* [RECORDS TO USE]
________________________________________

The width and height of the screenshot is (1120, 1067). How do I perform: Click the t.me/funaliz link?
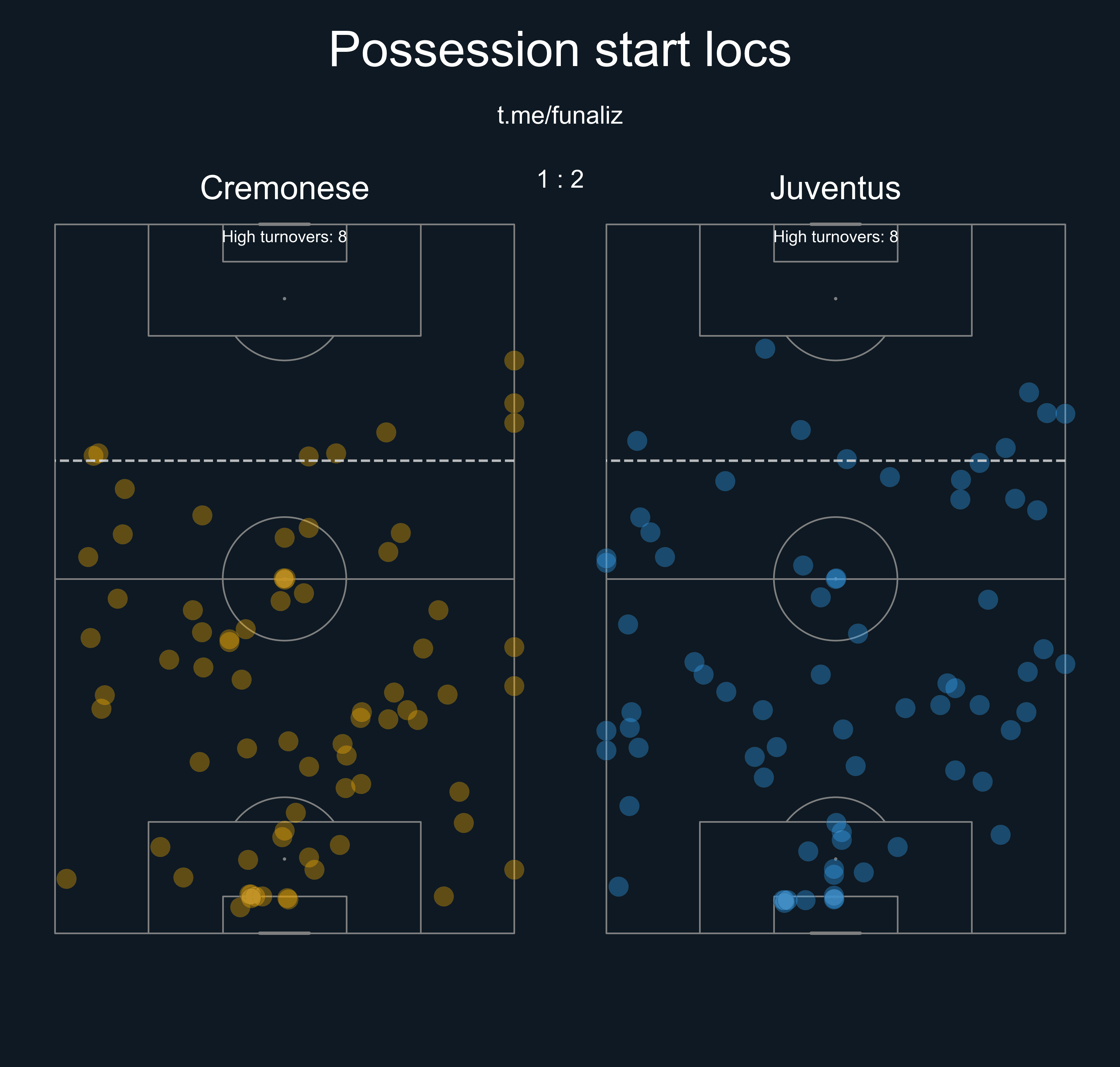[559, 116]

________________________________________

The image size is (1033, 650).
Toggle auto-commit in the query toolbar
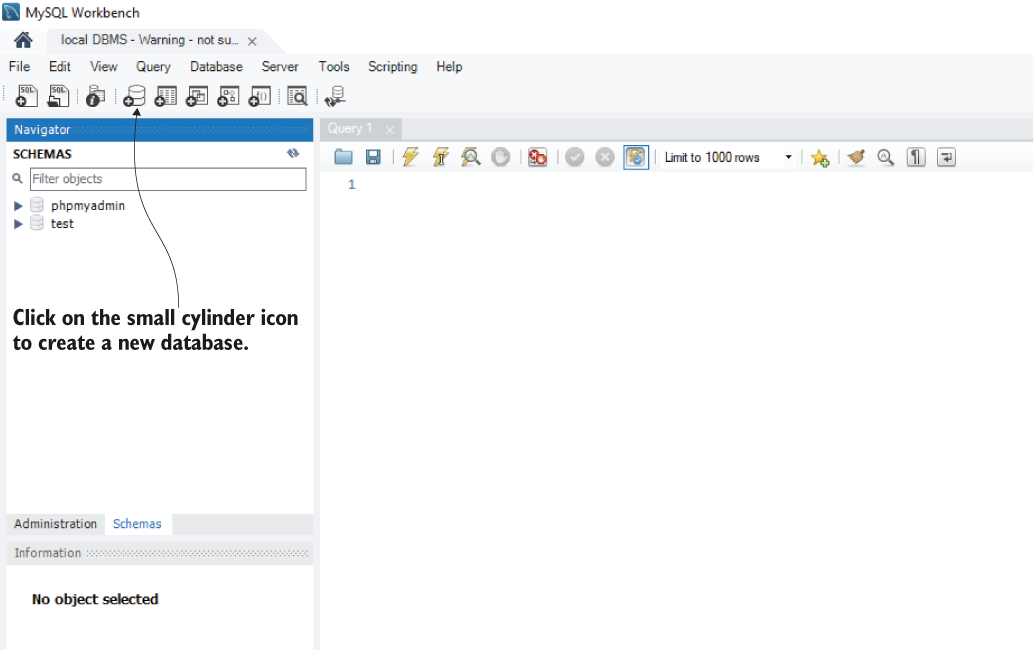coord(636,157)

________________________________________

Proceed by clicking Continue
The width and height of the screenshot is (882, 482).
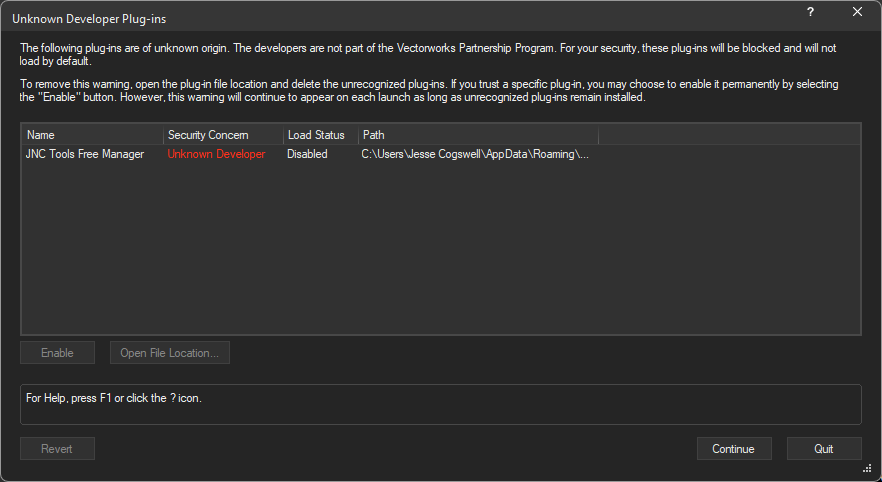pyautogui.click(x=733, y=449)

________________________________________

Repeat only the data from the line with "Proceed by clicking Continue" to the line with "pyautogui.click(x=733, y=449)", swapping "screenshot" for "image" and leaving everything else the same. Leave out the pictures.

* [WRITTEN SOLUTION]
Proceed by clicking Continue
The width and height of the image is (882, 482).
pyautogui.click(x=733, y=449)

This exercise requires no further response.